KY Governor’s Actions with Pension Systems Questioned

May 25, 2011 ( – Following reviews of the roles of placement agents with Kentucky’s retirement systems, some actions of Governor Steve Beshear are being questioned.

The Lexington Herald-Leader reports that at least twice in recent years, Beshear’s office called the Kentucky Retirement Systems to suggest meetings with two of the governor’s Democratic political supporters who were working on behalf of private investment companies. The supporters were Mark Guilfoyle, a Northern Kentucky lawyer and lobbyist who helped lead Beshear’s 2007 transition team, and Jill Daschle, wife of the then-executive director of the Democratic Governors Association and daughter-in-law of former U.S. Senate leader Tom Daschle (D-South Dakota), according to the news report. 
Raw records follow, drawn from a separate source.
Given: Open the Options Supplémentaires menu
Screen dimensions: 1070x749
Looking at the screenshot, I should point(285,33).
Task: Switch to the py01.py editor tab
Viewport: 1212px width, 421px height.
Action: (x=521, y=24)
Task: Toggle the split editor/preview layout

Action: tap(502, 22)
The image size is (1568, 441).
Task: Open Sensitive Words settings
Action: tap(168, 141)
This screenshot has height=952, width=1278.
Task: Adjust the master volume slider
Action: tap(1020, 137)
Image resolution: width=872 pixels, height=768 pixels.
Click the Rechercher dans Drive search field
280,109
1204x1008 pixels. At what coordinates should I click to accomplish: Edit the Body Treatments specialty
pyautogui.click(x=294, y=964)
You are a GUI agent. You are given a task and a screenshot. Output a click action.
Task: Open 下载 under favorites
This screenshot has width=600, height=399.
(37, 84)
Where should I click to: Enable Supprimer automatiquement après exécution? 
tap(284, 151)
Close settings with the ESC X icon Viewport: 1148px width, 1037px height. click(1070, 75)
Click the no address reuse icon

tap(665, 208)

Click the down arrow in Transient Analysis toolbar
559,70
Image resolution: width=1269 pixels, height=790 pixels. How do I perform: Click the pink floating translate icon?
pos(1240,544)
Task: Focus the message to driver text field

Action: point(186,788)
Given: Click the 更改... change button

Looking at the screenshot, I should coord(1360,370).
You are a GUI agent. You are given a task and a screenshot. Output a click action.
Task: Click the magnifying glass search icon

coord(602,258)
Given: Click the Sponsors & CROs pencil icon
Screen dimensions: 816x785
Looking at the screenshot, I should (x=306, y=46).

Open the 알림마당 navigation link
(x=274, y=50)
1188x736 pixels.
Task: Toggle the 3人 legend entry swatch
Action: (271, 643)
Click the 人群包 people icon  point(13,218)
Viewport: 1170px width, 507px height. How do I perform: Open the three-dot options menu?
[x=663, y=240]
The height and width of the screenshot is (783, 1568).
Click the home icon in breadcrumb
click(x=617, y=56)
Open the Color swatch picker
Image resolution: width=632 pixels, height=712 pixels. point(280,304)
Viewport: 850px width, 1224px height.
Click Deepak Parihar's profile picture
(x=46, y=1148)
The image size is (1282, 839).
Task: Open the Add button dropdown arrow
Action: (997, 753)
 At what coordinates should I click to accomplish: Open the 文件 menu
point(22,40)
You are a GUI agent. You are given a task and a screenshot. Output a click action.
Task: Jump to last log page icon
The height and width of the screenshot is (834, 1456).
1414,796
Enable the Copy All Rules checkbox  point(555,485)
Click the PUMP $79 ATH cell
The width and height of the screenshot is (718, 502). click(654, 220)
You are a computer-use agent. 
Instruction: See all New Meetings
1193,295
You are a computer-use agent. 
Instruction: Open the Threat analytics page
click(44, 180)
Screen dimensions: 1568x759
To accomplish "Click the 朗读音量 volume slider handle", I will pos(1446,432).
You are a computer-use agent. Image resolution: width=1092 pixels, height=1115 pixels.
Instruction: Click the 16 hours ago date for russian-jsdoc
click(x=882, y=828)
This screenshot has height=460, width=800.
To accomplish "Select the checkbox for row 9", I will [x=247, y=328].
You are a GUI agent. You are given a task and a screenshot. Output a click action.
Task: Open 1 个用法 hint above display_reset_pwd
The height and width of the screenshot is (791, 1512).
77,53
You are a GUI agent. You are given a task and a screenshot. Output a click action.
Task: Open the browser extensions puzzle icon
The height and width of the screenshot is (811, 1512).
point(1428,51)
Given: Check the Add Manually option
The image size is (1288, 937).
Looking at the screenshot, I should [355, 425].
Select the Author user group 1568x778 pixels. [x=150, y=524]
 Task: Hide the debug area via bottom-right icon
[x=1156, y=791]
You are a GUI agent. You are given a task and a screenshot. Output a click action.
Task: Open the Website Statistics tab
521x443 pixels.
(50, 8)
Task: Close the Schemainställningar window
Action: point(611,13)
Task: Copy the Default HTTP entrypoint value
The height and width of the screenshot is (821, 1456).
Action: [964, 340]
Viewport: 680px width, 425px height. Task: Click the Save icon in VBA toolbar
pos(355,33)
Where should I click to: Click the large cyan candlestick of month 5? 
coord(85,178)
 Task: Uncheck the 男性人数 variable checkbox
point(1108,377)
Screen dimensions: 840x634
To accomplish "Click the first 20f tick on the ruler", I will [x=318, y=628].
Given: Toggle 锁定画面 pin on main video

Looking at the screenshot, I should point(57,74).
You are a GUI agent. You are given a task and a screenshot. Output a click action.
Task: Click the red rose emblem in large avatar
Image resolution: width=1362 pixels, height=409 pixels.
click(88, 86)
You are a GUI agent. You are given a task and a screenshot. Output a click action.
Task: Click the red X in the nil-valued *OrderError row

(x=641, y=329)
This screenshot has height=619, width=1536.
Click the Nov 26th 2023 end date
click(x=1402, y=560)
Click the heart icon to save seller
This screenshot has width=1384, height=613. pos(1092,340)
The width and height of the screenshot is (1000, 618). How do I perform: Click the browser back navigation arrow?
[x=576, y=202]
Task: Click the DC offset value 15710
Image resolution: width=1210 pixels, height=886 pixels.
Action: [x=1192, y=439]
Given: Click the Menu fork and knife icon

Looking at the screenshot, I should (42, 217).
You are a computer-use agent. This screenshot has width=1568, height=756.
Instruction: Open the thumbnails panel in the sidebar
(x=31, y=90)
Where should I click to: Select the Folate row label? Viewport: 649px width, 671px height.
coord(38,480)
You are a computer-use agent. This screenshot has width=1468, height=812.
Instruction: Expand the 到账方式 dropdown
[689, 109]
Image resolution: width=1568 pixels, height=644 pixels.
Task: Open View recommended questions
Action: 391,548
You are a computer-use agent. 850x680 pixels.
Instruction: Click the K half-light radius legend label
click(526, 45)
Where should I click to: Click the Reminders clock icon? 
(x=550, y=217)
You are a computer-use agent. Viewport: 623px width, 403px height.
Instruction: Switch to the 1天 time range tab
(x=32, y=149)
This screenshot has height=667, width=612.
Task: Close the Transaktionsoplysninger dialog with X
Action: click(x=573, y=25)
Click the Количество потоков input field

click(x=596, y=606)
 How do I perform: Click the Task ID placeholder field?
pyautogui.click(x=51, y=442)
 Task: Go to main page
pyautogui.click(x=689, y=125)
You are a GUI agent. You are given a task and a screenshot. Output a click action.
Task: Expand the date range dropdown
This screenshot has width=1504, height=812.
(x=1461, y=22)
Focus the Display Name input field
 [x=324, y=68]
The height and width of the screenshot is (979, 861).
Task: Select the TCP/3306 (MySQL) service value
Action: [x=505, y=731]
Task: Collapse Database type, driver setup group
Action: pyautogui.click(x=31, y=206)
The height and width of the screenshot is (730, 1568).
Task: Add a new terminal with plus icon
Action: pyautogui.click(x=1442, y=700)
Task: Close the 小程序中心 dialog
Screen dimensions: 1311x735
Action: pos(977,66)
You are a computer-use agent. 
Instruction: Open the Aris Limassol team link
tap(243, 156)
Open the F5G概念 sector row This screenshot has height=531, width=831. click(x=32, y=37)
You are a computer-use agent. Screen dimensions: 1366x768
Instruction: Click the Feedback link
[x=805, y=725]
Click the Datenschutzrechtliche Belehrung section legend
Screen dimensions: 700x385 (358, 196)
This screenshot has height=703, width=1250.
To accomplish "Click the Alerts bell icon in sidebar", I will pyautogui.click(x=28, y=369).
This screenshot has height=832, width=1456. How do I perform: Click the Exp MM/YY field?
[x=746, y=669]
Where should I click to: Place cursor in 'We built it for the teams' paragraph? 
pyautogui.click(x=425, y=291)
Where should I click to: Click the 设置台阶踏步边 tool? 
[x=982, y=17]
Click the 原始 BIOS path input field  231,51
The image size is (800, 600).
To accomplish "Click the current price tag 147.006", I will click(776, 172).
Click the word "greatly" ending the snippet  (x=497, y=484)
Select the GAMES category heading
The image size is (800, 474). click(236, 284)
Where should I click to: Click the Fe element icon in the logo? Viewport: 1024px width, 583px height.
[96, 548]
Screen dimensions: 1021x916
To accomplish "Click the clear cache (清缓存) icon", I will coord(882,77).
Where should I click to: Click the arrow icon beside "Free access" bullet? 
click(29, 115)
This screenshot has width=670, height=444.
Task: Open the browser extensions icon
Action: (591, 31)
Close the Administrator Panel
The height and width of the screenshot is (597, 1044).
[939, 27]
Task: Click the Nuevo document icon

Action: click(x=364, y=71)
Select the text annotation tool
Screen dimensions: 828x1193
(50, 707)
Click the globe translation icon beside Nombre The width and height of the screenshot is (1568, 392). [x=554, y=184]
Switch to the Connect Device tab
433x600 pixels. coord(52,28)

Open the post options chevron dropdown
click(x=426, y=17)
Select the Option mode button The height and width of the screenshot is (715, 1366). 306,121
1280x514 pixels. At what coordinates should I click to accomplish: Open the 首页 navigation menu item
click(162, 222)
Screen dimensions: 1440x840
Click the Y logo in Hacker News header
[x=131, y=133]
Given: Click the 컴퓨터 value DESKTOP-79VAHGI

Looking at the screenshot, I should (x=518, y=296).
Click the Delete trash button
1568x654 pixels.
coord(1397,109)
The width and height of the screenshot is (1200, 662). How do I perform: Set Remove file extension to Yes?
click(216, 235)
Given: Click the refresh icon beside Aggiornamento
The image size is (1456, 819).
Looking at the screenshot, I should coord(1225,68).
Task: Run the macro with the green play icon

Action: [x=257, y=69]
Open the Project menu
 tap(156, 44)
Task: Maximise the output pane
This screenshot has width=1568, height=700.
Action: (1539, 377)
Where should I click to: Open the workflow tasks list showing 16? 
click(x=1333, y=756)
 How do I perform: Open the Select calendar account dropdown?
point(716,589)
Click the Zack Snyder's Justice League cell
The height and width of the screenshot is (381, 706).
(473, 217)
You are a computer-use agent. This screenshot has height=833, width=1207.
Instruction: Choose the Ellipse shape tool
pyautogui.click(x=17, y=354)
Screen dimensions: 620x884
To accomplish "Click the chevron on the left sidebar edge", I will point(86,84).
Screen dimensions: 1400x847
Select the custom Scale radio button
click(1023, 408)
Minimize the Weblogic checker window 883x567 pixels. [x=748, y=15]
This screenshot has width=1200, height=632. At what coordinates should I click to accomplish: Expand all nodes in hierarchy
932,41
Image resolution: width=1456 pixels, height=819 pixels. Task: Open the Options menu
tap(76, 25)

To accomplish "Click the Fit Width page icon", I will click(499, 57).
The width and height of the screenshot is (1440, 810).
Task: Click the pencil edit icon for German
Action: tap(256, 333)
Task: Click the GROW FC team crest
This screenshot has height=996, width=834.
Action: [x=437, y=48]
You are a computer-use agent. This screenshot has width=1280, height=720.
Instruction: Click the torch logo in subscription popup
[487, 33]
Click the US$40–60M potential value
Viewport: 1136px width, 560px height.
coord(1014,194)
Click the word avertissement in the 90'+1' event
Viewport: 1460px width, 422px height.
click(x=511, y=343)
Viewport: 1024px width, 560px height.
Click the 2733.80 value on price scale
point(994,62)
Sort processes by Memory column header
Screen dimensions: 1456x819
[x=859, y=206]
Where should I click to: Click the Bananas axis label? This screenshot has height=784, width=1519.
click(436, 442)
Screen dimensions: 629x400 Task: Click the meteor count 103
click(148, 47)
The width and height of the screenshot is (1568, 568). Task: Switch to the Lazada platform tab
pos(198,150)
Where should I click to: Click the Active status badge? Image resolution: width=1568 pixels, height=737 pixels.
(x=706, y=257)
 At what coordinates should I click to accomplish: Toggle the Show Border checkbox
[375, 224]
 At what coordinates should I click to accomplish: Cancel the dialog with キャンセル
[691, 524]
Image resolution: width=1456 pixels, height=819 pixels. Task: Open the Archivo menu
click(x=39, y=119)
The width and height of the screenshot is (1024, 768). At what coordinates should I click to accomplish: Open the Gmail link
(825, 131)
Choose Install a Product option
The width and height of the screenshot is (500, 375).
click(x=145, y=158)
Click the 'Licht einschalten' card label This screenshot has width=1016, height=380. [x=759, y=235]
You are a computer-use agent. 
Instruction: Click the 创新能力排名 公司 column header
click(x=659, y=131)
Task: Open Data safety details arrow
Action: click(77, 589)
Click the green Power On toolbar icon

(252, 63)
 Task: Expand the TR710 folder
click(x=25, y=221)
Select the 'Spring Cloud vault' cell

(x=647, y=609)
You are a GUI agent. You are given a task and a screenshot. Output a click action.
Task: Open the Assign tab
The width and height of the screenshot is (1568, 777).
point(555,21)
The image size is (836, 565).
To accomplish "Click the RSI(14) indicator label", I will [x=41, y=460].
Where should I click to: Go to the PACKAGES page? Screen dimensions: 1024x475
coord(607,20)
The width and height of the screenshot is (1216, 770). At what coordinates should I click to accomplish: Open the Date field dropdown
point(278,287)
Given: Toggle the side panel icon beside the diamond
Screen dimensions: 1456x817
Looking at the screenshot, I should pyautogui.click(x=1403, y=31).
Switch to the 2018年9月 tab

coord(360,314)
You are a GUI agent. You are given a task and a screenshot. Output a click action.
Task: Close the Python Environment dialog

Guilfoyle worked with Fort Washington Investment Advisors, based in Cincinnati, although he said in an interview that he was not paid, and Daschle is managing director of investor relations at EnTrust Capital, based in New York.  

“The only reason I took the meeting is that I was called by the governor’s office and asked to meet with Guilfoyle and his client,” said Mike Burnside, former executive director of Kentucky Retirement Systems who was fired last month (see KY Retirement System Fires Executive Director). “I received a similar request from an aide to the governor to meet with Jill Daschle, (who) had a client trying to do business with KRS as well.”  

Beshear spokeswoman Kerri Richardson said such calls are meant to be “referrals,” not endorsements intended to pressure state officials on anyone’s behalf. “Every day, the governor’s office receives requests for information or offers of services, which are then routed to the appropriate agencies,” Richardson said, according to the Herald-Leader. “The governor’s ultimate objective for the retirement system is the protection and growth of funds for the benefits of hundreds of thousands of current and retired public employees.” 

Ultimately, KRS rejected Fort Washington’s investment offer, but the company won a contract to manage $200 million in high-yield bonds for the state’s other sizable pension fund, the Kentucky Teachers’ Retirement System. Officials at KTRS said they chose the company through open competition, and they were not advised by the governor’s office, Guilfoyle or any other third party. 

The news report said that in September, the U.S. Securities and Exchange Commission opened an “informal inquiry” into KRS’ use of “placement agents” middlemen who help sell investment services to pension funds. A review last year disclosed $15 million in agent fees, angering several KRS board members, who called the fees unnecessary (see KY Pension Officials Release Placement Agent Audit).   

State Auditor Crit Luallen is in the final stages of her own broad examination of KRS, including the role of placement agents. It is scheduled to be presented next month to State Senator Damon Thayer’s legislative committee.